I would additionally like to have some output after each successful certificate renewal, without producing output when no certificate renewal is necessary.
Yes. Remove the "-q" which means "quiet". Try that for a bit. If you aren't getting enough output (unlikely) from that change, then add even more output with: -v -vv -vvv [add "v" until you see the amount of output that satisfies your need]
Currently (although I have no idea if this will change in the future), the output options for certbot are very limited. It's nothing, standard output or verbose. There are no options in between as far as I know.
You could use grep to filter out everything except errors and successful renewals, but it's a poor workaround I think.
--deploy-hook 'echo Certificate issued for $RENEWED_DOMAINS'
Then I don't know how highly they'd prioritize a feature request to add that for you. I haven't tried it, though, I don't know if it's actually that simple or if you need to actually make a deploy hook script file. (I haven't really played with certbot all that much myself.) Can't hurt to ask, though, I suppose.
Hmm, if it's louder than quiet mode, maybe call it whispering mode? Or mumbling mode? Just-trying-to-not-get-heard-by-the-teacher mode?
Then query certbot (at your convenience)...
Hey certbot what have you been up to lately?
[and it can tell you all that has been done since your last "conversation" - (queued and waiting for you)]
If they decide it's useful, it's probably not going to be implemented until the sea level has risen a few meters, even if a full PR was filed. Personally, I'm not going to put in any effort into certbot any longer to be honest.
I wished for the same thing but did not bother with a request. There are various work-arounds such as something like petercooperjr described. You could also write your own script to analyze the cert files once/day and let you know when they are fresh. Or, even parse the x509 details to assess the dates (rather than file dates). Or, write a program to control the certbot command and its output (various options). I did the latter but later migrated away from certbot for other reasons so am glad I did not make the request after all
you get more detailed information through environment variables.
they are portable in the sense that it doesn't matter whether you run Certbot via crond or a systemd timer or invoking it some other way.

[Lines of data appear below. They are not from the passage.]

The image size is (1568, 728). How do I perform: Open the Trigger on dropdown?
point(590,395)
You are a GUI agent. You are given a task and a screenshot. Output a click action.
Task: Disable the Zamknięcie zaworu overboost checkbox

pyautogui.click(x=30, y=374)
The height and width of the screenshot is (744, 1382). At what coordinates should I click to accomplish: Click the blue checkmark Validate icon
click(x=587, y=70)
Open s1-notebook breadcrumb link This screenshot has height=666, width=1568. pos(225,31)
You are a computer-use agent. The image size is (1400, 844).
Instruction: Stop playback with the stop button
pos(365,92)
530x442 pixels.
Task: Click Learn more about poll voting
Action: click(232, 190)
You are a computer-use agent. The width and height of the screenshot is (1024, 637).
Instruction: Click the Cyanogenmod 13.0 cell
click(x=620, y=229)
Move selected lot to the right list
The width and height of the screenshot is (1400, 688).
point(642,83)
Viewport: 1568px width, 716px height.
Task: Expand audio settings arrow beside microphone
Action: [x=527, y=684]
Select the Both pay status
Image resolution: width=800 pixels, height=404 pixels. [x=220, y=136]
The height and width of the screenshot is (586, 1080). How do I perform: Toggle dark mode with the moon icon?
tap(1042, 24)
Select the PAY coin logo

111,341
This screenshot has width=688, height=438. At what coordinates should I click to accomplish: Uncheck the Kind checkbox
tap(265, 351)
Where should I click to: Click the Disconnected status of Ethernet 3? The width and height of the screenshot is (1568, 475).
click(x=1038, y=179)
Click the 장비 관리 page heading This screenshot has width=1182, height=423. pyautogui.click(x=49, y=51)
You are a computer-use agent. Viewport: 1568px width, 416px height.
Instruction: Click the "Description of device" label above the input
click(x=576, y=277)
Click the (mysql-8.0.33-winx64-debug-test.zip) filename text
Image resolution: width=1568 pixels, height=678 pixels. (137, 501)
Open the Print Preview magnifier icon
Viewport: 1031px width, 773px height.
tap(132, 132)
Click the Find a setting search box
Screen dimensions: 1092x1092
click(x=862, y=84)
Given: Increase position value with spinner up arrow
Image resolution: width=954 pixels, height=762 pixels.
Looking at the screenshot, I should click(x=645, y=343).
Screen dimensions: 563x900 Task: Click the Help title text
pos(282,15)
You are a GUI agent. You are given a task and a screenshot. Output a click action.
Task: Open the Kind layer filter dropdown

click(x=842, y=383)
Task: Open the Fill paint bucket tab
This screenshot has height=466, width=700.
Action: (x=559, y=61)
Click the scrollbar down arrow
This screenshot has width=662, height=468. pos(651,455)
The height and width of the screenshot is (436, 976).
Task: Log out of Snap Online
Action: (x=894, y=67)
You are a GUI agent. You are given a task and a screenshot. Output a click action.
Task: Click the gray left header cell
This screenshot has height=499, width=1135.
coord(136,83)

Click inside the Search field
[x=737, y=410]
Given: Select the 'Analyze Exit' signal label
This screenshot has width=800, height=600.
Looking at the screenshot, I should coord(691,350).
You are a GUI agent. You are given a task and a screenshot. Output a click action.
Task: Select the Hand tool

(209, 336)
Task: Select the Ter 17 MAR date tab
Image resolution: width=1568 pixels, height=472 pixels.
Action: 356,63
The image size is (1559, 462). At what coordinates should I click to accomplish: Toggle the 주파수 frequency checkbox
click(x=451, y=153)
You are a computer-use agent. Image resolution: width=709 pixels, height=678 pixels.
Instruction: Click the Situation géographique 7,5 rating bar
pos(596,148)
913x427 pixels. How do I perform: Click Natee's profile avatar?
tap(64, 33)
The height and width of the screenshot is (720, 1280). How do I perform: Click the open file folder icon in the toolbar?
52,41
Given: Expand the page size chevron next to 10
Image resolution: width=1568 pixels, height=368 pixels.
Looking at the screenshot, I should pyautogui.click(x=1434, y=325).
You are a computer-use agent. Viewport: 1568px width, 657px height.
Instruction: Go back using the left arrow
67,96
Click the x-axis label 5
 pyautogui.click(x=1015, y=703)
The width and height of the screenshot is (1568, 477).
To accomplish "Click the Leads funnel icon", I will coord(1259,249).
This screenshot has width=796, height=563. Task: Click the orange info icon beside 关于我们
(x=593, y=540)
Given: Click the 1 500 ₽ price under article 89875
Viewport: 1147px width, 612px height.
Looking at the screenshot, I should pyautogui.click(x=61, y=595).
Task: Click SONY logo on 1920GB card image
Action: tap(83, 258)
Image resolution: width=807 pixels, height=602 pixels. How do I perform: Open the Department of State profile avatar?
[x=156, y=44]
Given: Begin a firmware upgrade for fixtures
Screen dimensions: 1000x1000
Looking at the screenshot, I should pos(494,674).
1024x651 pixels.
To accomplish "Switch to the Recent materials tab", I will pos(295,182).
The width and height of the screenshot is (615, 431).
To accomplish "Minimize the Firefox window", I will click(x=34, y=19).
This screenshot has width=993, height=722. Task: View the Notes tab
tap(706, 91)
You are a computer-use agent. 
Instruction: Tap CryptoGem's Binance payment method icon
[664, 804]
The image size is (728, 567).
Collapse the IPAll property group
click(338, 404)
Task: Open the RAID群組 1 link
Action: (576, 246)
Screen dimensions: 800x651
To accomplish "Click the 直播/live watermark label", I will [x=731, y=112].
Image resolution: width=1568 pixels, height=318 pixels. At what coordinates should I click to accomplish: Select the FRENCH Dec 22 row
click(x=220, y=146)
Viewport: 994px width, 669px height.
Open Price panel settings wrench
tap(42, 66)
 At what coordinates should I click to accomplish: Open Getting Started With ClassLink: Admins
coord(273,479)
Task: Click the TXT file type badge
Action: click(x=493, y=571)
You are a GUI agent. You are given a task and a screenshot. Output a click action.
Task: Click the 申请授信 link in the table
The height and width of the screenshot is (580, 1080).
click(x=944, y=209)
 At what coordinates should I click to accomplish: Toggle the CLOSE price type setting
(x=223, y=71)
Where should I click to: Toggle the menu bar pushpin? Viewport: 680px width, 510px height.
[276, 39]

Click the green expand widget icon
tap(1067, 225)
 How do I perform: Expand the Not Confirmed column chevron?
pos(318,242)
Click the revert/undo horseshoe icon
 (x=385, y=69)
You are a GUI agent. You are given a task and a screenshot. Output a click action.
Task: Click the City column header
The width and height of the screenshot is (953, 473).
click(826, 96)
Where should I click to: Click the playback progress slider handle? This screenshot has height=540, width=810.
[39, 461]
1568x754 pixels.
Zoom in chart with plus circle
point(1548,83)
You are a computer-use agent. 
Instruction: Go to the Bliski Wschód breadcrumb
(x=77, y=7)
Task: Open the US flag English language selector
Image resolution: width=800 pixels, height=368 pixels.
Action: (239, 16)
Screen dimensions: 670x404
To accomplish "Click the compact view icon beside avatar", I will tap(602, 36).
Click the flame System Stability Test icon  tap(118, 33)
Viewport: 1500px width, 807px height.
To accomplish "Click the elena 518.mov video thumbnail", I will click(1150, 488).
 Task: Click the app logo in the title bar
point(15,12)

With changing certbot renew -q to report successes and not failures, it might be possible to change --quiet to allow it to be combined with leveled logging (-vvv) and then to tweak the renewal summary output to also show successes with e.g. certbot renew -q -vv. I'm not sure whether it's overall worth it though, ~depending on what benefit you are looking to gain from this.
Thanks for your reply, and yes, that's right. It is also true that I can do what I want via renewal hooks.
I suppose therefore it is more a (potentially) useful shorthand flag for people wanting some cron output for renewals without having to explicitly specify a renewal hook.
I opened a bug report for this if this is desirable, however I have no pressing need for this now I have a renewal hook in place.